---- Records to use

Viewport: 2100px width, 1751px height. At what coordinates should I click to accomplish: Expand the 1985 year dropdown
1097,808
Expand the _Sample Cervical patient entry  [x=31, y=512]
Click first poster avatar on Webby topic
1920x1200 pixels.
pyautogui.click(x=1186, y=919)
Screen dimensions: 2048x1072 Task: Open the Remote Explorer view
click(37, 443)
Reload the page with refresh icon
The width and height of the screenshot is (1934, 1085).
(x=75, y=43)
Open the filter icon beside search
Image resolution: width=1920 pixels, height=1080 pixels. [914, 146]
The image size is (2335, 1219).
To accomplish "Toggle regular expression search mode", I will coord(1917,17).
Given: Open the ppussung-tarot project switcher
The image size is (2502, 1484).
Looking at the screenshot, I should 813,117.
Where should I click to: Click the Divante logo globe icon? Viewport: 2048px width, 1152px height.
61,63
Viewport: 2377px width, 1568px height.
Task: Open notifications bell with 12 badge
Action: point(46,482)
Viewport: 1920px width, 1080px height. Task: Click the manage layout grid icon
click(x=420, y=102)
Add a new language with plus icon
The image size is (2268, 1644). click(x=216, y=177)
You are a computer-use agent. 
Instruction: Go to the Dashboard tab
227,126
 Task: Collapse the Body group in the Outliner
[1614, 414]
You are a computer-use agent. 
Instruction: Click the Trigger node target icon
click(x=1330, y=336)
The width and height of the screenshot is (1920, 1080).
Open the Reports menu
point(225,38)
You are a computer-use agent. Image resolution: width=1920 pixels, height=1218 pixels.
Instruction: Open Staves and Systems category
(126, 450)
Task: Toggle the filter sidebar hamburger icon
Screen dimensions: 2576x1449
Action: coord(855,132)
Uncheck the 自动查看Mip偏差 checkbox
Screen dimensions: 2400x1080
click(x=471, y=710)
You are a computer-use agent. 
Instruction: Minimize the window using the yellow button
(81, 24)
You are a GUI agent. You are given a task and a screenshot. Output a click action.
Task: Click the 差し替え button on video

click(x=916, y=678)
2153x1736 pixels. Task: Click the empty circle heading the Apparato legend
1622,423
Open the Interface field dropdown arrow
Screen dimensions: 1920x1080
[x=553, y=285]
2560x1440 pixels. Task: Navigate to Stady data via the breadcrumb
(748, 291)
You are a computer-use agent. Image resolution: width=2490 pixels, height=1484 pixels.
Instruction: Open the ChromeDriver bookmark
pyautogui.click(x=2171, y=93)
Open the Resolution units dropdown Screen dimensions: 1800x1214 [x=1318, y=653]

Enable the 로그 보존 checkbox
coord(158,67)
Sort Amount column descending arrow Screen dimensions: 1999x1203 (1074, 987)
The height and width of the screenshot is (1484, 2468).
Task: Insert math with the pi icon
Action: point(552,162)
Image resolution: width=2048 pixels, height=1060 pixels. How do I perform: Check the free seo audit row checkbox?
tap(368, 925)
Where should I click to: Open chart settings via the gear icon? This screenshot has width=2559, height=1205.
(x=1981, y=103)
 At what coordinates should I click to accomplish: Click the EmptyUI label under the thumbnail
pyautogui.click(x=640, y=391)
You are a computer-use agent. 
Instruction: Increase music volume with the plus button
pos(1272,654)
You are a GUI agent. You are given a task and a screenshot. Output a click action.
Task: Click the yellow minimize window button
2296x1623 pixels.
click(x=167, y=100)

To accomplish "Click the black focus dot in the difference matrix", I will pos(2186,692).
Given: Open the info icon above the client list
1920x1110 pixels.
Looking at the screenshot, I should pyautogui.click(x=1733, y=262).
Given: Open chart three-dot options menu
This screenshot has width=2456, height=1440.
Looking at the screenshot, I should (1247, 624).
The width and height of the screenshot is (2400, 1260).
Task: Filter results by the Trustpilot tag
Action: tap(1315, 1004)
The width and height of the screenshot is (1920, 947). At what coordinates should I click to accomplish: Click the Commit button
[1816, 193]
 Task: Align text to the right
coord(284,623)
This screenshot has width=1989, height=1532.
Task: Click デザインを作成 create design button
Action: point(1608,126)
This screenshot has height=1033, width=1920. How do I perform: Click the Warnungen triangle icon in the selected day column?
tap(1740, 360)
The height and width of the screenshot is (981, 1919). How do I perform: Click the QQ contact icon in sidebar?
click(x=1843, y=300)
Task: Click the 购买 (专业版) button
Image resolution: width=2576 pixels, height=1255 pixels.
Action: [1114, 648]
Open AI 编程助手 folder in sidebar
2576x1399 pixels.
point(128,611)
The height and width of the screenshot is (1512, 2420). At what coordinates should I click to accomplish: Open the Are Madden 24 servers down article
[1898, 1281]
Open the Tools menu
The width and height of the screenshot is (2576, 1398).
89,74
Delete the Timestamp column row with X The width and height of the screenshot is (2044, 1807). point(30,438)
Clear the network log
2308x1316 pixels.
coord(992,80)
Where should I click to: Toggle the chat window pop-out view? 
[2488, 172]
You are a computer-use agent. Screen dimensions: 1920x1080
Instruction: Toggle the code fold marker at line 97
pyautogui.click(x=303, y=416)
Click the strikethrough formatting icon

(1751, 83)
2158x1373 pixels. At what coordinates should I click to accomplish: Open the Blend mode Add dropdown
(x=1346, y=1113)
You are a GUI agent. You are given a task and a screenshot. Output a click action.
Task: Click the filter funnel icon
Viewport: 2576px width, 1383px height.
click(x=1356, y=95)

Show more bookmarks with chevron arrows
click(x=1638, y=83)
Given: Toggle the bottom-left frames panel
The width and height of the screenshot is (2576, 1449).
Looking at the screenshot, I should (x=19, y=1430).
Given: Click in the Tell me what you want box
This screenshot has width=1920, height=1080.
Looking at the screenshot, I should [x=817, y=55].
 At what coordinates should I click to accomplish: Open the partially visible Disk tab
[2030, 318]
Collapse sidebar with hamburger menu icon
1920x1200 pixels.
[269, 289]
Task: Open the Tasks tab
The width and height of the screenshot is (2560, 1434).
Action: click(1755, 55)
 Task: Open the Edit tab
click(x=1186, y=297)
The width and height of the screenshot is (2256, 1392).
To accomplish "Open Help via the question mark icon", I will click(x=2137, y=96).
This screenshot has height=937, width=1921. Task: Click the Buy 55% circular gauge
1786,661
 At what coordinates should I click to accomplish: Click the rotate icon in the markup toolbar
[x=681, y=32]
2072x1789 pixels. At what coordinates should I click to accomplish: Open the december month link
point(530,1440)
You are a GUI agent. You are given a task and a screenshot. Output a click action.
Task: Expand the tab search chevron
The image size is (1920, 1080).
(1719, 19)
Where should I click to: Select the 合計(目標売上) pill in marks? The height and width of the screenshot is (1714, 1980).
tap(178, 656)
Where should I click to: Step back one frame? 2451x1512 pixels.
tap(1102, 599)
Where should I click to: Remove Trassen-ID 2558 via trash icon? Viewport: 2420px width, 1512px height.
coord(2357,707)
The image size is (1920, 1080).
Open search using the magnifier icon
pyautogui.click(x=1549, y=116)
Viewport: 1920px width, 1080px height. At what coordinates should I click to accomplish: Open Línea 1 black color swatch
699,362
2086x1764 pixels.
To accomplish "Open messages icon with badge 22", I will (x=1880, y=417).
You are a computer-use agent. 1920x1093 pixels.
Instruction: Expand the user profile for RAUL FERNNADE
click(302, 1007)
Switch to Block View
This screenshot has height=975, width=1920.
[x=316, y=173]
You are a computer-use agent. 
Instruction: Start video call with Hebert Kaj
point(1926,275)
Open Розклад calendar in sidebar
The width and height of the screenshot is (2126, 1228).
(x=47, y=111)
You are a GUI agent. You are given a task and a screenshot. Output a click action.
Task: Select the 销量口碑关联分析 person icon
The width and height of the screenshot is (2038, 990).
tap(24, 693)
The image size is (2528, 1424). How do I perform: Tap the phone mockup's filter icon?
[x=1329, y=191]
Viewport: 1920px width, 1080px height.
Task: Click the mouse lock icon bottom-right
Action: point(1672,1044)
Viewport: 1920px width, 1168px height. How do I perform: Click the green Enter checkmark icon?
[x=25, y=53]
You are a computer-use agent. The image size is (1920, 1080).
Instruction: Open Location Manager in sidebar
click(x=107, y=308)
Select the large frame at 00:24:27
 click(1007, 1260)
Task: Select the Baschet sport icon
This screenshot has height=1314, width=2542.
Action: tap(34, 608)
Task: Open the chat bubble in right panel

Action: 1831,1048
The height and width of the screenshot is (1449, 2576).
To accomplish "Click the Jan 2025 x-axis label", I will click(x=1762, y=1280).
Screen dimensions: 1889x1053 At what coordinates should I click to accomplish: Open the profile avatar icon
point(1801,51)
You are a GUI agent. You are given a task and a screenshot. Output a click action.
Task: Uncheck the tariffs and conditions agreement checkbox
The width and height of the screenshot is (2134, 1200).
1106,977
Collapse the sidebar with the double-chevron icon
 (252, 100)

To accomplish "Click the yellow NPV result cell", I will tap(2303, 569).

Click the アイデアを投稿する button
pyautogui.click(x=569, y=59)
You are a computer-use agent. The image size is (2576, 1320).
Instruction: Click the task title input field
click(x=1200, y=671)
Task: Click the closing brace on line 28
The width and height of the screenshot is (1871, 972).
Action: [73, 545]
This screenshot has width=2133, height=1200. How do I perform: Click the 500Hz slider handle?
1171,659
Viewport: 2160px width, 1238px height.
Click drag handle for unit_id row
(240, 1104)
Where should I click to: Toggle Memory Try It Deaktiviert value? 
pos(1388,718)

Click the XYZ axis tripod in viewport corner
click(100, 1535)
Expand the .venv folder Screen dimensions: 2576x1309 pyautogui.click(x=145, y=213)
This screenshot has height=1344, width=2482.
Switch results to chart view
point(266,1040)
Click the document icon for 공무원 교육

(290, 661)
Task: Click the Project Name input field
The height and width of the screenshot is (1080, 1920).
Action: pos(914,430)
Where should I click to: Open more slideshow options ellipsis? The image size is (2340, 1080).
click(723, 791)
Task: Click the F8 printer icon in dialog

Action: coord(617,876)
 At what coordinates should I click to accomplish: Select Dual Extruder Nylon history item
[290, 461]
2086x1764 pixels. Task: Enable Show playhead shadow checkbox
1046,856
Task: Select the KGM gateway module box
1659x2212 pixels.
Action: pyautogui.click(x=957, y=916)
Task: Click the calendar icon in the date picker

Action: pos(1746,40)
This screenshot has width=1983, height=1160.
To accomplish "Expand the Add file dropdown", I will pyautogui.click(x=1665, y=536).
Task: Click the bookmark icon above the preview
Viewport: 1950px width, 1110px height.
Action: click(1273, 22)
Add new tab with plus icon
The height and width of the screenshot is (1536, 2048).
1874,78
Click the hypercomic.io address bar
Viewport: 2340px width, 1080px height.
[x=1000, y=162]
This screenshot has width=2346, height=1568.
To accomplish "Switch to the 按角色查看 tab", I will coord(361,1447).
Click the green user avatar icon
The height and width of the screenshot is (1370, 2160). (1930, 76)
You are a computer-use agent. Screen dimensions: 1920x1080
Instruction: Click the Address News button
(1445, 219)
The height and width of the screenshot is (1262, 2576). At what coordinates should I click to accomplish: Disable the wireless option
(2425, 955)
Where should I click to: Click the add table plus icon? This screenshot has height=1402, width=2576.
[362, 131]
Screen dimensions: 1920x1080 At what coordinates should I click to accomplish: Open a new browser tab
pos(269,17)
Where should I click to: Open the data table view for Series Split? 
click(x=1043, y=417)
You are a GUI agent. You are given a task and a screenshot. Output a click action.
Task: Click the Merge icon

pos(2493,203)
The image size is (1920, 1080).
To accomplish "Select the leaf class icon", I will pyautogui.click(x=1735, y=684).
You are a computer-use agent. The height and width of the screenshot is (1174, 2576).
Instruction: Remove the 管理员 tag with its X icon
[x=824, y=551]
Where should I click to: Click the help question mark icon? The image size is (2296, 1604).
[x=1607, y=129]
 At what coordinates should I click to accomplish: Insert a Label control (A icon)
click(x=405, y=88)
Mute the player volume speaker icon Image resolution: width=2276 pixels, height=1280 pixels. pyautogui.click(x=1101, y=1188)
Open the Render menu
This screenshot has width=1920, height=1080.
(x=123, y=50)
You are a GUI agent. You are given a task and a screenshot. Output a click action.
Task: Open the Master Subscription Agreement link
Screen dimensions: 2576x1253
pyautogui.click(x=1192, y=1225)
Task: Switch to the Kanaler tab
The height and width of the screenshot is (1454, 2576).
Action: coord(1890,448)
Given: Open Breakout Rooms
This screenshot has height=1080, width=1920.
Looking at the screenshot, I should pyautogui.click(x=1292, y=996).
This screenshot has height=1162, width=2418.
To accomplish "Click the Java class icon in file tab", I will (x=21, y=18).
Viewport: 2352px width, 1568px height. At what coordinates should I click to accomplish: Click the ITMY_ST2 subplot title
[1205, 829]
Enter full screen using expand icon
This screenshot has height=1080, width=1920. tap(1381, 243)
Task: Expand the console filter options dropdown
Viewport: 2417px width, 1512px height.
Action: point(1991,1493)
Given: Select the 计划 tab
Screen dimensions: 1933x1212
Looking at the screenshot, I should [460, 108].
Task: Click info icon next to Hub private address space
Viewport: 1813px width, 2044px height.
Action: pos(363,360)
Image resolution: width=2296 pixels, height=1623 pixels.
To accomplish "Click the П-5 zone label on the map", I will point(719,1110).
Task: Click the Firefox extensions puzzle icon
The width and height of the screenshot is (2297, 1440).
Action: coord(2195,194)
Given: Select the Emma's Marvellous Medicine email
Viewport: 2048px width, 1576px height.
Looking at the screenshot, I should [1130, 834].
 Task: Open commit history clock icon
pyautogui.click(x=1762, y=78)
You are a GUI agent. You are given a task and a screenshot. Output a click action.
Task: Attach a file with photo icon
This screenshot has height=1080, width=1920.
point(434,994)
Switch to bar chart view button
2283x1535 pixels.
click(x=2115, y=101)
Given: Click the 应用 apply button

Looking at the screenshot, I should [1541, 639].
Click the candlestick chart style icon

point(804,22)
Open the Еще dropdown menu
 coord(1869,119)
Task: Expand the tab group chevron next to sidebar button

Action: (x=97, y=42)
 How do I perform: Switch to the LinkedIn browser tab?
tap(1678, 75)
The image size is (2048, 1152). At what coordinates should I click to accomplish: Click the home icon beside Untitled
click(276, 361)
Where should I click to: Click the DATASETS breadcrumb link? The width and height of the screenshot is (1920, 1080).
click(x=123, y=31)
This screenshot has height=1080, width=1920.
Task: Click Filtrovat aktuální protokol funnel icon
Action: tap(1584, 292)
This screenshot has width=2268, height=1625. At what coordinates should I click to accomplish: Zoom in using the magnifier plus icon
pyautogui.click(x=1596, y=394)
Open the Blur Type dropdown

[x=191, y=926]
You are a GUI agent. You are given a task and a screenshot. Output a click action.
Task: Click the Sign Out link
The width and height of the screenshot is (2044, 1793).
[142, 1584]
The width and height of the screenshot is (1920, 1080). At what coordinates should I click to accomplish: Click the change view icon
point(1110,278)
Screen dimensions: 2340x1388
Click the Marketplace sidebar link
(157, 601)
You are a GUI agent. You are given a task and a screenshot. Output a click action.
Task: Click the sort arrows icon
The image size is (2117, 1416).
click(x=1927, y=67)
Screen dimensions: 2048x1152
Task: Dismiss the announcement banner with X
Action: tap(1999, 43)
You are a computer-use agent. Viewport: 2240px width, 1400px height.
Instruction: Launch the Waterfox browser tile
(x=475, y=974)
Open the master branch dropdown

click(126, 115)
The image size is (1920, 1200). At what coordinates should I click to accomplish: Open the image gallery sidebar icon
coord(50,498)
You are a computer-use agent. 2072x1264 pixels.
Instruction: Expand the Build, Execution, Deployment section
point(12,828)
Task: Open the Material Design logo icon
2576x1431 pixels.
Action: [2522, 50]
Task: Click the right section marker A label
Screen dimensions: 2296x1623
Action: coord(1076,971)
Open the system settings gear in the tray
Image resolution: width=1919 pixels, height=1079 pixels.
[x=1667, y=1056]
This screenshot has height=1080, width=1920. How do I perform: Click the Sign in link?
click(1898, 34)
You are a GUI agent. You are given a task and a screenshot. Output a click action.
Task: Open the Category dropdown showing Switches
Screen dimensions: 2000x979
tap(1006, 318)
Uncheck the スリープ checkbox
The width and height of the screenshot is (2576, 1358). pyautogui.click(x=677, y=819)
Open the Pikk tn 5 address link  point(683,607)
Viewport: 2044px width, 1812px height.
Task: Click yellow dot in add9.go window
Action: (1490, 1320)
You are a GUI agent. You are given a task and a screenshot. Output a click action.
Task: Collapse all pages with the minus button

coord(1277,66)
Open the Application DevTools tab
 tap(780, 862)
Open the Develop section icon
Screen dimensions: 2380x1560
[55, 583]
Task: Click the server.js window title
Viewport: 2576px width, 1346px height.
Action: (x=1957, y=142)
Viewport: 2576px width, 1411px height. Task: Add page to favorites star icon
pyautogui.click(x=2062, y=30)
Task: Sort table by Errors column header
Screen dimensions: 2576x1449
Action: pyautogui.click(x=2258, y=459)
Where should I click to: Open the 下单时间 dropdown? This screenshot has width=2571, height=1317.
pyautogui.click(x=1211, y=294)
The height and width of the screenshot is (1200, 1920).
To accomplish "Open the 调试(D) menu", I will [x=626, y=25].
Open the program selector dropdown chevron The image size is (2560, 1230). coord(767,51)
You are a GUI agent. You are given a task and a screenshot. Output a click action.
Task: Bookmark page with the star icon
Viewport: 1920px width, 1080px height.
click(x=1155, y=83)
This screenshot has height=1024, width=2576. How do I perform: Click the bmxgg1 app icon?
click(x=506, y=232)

--------

■ **Directions**: Please reproduce exactly the lines in the listing above from the one containing "Task: Toggle the" through the one containing "You are a computer-use agent. Image resolution: width=2490", both included, and nothing more.

■ **Worked solution**:
Task: Toggle the filter sidebar hamburger icon
Screen dimensions: 2576x1449
Action: coord(855,132)
Uncheck the 自动查看Mip偏差 checkbox
Screen dimensions: 2400x1080
click(x=471, y=710)
You are a computer-use agent. 
Instruction: Minimize the window using the yellow button
(81, 24)
You are a GUI agent. You are given a task and a screenshot. Output a click action.
Task: Click the 差し替え button on video

click(x=916, y=678)
2153x1736 pixels. Task: Click the empty circle heading the Apparato legend
1622,423
Open the Interface field dropdown arrow
Screen dimensions: 1920x1080
[x=553, y=285]
2560x1440 pixels. Task: Navigate to Stady data via the breadcrumb
(748, 291)
You are a computer-use agent. Image resolution: width=2490 pixels, height=1484 pixels.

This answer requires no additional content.